[Spring 2024] Towards a Systematic Framework for Index Structure Design (Dong Xie)

Event Date: Thursday March 14, 2024
Event Time: 12:00pm EDT
Location: GHC 9115
Speaker: Dong Xie [INFO]

Title: Towards A Systematic Framework For Index Structure Design

Index structures are at the database management systems’ core to facilitate efficient data access. Due to the constant changes in application requirements and hardware trends, people are going through exhaustive and painstaking work designing/tailoring new index structures to catch up. In this talk, I will show a vision of a systematic index structure design framework that will allow index designers to focus on data layout design and query algorithms without worrying about support for other practical features (update and concurrency) and adapting underlying hardware. In particular, I will talk about two main directions we have been working on: (1) How can we extend a static data structure with special query capabilities (e.g., sampling, similarity search, etc.) automatically with concurrent update support? (2) How can we automatically tailor data structures to perform decently on arbitrary block devices or complex storage hierarchies? For the first question, I will show how our extension framework adds (concurrent) update support to static sampling indexes and discuss its generality to other data structures. For the latter question, I will present how modern storage hierarchies make data structure design dramatically harder and our general methodology for designing data structures with performance models of black-box block devices.

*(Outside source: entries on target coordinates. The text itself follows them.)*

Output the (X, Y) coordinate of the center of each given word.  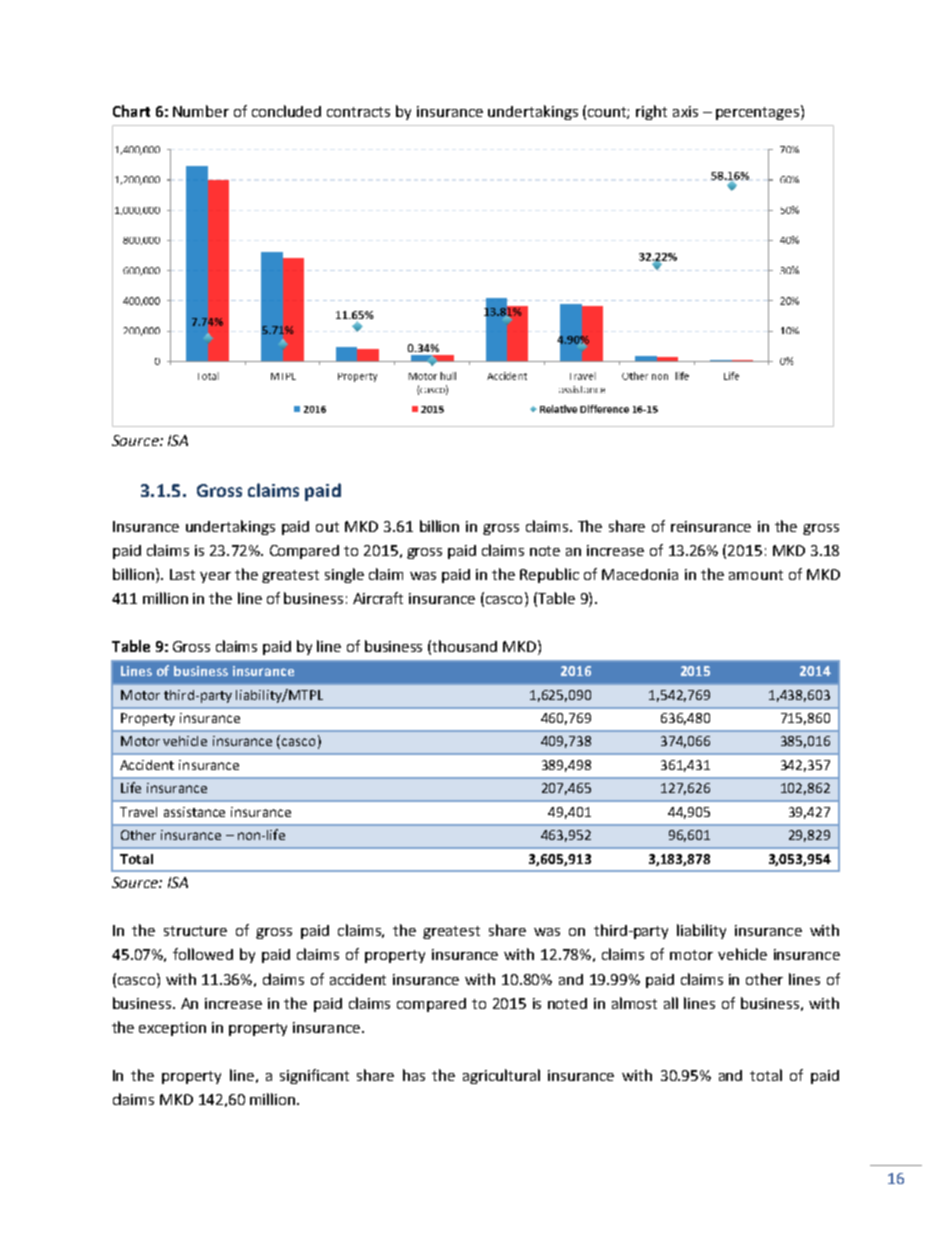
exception (172, 1029)
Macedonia (640, 574)
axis (685, 111)
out (327, 527)
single (344, 575)
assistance (194, 812)
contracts (358, 112)
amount (756, 575)
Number (201, 111)
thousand (464, 646)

Dong Xie is an assistant professor in the computer science and engineering department at Penn State University. He received his Ph.D in Computer Science from University of Utah in 2020, and received his bachelor’s degree from ACM Honored Class of Shanghai Jiao Tong University in 2015. He received the Google Research Scholar Award in 2023, Microsoft Research PhD Fellowship in 2018, and SoCC best paper runner-up in 2019. His research interest lies in building data systems to address the challenges of processing and analyzing real-world large-scale data. His research span in multiple areas including data systems on modern hardware, distributed databases, main-memory databases, stream processing systems, approximate query processing, spatio-temporal data processing, data privacy, and system security.